American racing driver (born 1986)

Jeremy J. Clarke (born July 30, 1986) is an American businessman and racing driver competing in the LMP2 class of the IMSA SportsCar Championship for Inter Europol Competition.

==Business ventures==
In 2011, Clarke founded WebMerge, a document automation and generation company, which he sold in 2019 to Formstack and was subsequently renamed to Formstack Documents. Following that, Clarke joined Plain Sight Ventures in 2022 as its CEO, before co-founding Quin, an AI assistant, two years later and working as the company's CEO as of May 2026.

==Racing career==
Clarke began his racing career in 2021, competing in Ferrari Challenge North America for Ferrari of Beverly Hills in the Coppa Shell category. Competing on a part-time basis, Clarke took three class wins and finished fifth in the standings, before also finishing fifth in the World Finals at Mugello later that year. Remaining in the series for 2022, Clarke took wins at Daytona and Montreal, as well as five extra podiums to secure the Trofeo Pirelli title. During 2022, Clarke also made a one-off appearance in the Italian GT Sprint Championship for Pellin Racing at Imola in GT Cup Am, as well as finishing ninth in the Ferrari Challenge World Finals.

After select appearances in FCNA across the following two seasons, most notably winning race two at Laguna Seca in 2024, Clarke joined AF Corse at the end of the year to compete in the 2024–25 Asian Le Mans Series. Racing alongside Patrick Byrne and Olivier Pla in LMP2, Clarke was consistently the second-fastest bronze driver behind Giorgio Roda, but only managed a best result of sixth in race two at Dubai en route to ninth in points. Following that, Clarke joined Inter Europol Competition's LMP2 outfit for the 12 Hours of Sebring, which he won alongside Tom Dillmann and Bijoy Garg. Clarke subsequently saw out the IMSA SportsCar Championship season, finishing second at the final three races, grabbing pole at Petit Le Mans, and helping Inter Europol to third in the teams' standings.
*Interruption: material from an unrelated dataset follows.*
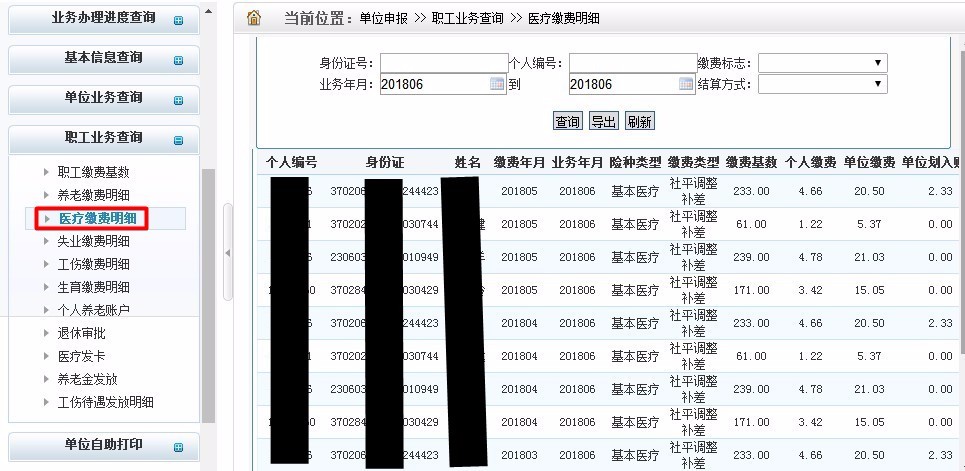
Task: Click the home icon beside 当前位置
Action: point(253,18)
Returning to Inter Europol for the 2026 season, Clarke began the year with pole and second place at the 24 Hours of Daytona alongside Dillmann, Garg and António Félix da Costa.

== Racing record ==
===Racing career summary===

| Season | Series | Team | Races | Wins | Poles | F/Laps | Podiums | Points | Position |
| 2021 | Ferrari Challenge North America – Coppa Shell | Ferrari of Beverly Hills | 6 | 3 | 2 | 2 | 3 | 71 | 5th |
| Ferrari Challenge World Finals – Coppa Shell | 1 | 0 | 0 | 0 | 0 | —N/a | 5th |
| 2022 | Ferrari Challenge North America – Trofeo Pirelli | Ferrari of Beverly Hills | 14 | 2 | 4 | 1 | 7 | 114 | 1st |
| Ferrari Challenge World Finals – Trofeo Pirelli | 1 | 0 | 0 | 0 | 0 | —N/a | 9th |
| Italian GT Sprint Championship – GT Cup Am | Pellin Racing | 2 | 0 | 0 | 0 | 2 | 27 | NC |
| 2023 | Ferrari Challenge North America – Trofeo Pirelli | Ferrari of Beverly Hills | 4 | 0 | 0 | 0 | 0 | 24 | 11th |
| 2024 | Ferrari Challenge North America – Trofeo 296 Pirelli | Ferrari of Beverly Hills | 2 | 1 | 0 | 0 | 2 | 65 | 10th |
| 2024–25 | Asian Le Mans Series – LMP2 | AF Corse | 6 | 0 | 0 | 0 | 0 | 27 | 9th |
| 2025 | IMSA SportsCar Championship – LMP2 | Inter Europol Competition | 6 | 1 | 1 | 0 | 4 | 1908 | 5th |
| 2026 | IMSA SportsCar Championship – LMP2 | Inter Europol Competition | 6 | 2 | 4 | 0 | 3 | 1950* | 1st* |
Sources:

=== Complete Asian Le Mans Series results ===
(key) (Races in bold indicate pole position) (Races in italics indicate fastest lap)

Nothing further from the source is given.